Selected text >>
────────────────

# Lola is looking for her forever home



## cats galore (Jul 17, 2012)

you most probably know the story of Lola (now lily while in rescue) and her kittens from my other thread:
http://www.petforums.co.uk/cat-chat/346691-i-need-help-advice-about-lola-her-kittens.html

well i've heard nothing from her 'owner' who left her here on 27th december so after taking legal advice i am now looking for her forever home. she is only about 10 - 12 months at most and is rearing a litter of 4 kittens she is a very gentle girl who just wants to be loved and cared for. if you think you could offer her that forever home that she so rightly deserves please get in touch either through here or The ARC's fb page: The ARC - the ashmore rescue for cats
even if you are a distance away we may be able to arrange homechecks and transport.

http://[URL=http://s1240.photobucket.com/user/bsjlmb/media/lola/DSC_0072_zpsafb37578.jpg.html]


----------



## sante (Oct 4, 2013)

cats galore said:


> you most probably know the story of Lola (now lily while in rescue) and her kittens from my other thread:
> http://www.petforums.co.uk/cat-chat/346691-i-need-help-advice-about-lola-her-kittens.html
> 
> well i've heard nothing from her 'owner' who left her here on 27th december so after taking legal advice i am now looking for her forever home. she is only about 10 - 12 months at most and is rearing a litter of 4 kittens she is a very gentle girl who just wants to be loved and cared for. if you think you could offer her that forever home that she so rightly deserves please get in touch either through here or The ARC's fb page: The ARC - the ashmore rescue for cats
> ...


:001_wub: She is lovely.


----------



## tigerboo (Jan 30, 2013)

She caught my heart the first time I saw her


----------



## cats galore (Jul 17, 2012)

tigerboo said:


> She caught my heart the first time I saw her


she's a really pretty girl and so gentle. she really deserves a lovely home now


----------



## catcoonz (Aug 4, 2012)

CG, when is she ready to leave, just thinking she maybe the perfect girl to be friends with Kes.


----------



## cats galore (Jul 17, 2012)

catcoonz said:


> CG, when is she ready to leave, just thinking she maybe the perfect girl to be friends with Kes.


oh yes, i never thought of that. kittens are 6 weeks so in about 6 weeks time. i also have the other little black and white girl to find a home for if no-one claims her soon. maybe you can still be visiting me on the train after all


----------



## catcoonz (Aug 4, 2012)

I will contact the owner of kes and get back to you asap. x


----------



## cats galore (Jul 17, 2012)

catcoonz said:


> I will contact the owner of kes and get back to you asap. x


this is the other girl. she's about 9 months we think and can be rehomed next week if no-one comes forward


----------



## catcoonz (Aug 4, 2012)

ive emailed the lady so will let you know asap, would be good to have sooner rather than later as then transport is sorted with the people taking the male kitten from you. xx


----------



## cats galore (Jul 17, 2012)

catcoonz said:


> ive emailed the lady so will let you know asap, would be good to have sooner rather than later as then transport is sorted with the people taking the male kitten from you. xx


they are fetching him on 31st January so Lola wouldn't be ready by then but the other girl would be. i really think she was dumped so can't see anyone coming forward for her. we have posters everywhere, all vets know, she's on cpl site etc but so far no-one seems to be missing her


----------



## sante (Oct 4, 2013)

────────────────

Job A >>
Answer these questions using the forum thread about Lola:
(i) On what date did Lola's "owner" leave her?
(ii) How old are Lola's kittens when catcoonz asks when she can leave?
(iii) On what date are the people taking the male kitten coming to fetch him?
Job B >> From the forum thread about Lola, extract everything from "# Lola is looking" down to "homechecks and transport.".

(Items from a data source)
────────────────

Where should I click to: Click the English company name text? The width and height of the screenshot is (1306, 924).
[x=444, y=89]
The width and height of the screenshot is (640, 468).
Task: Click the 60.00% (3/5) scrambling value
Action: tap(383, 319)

────────────────

Written answer A >>
(i) 27th December
(ii) 6 weeks
(iii) 31st January

Written answer B >>
# Lola is looking for her forever home



## cats galore (Jul 17, 2012)

you most probably know the story of Lola (now lily while in rescue) and her kittens from my other thread:
http://www.petforums.co.uk/cat-chat/346691-i-need-help-advice-about-lola-her-kittens.html

well i've heard nothing from her 'owner' who left her here on 27th december so after taking legal advice i am now looking for her forever home. she is only about 10 - 12 months at most and is rearing a litter of 4 kittens she is a very gentle girl who just wants to be loved and cared for. if you think you could offer her that forever home that she so rightly deserves please get in touch either through here or The ARC's fb page: The ARC - the ashmore rescue for cats
even if you are a distance away we may be able to arrange homechecks and transport.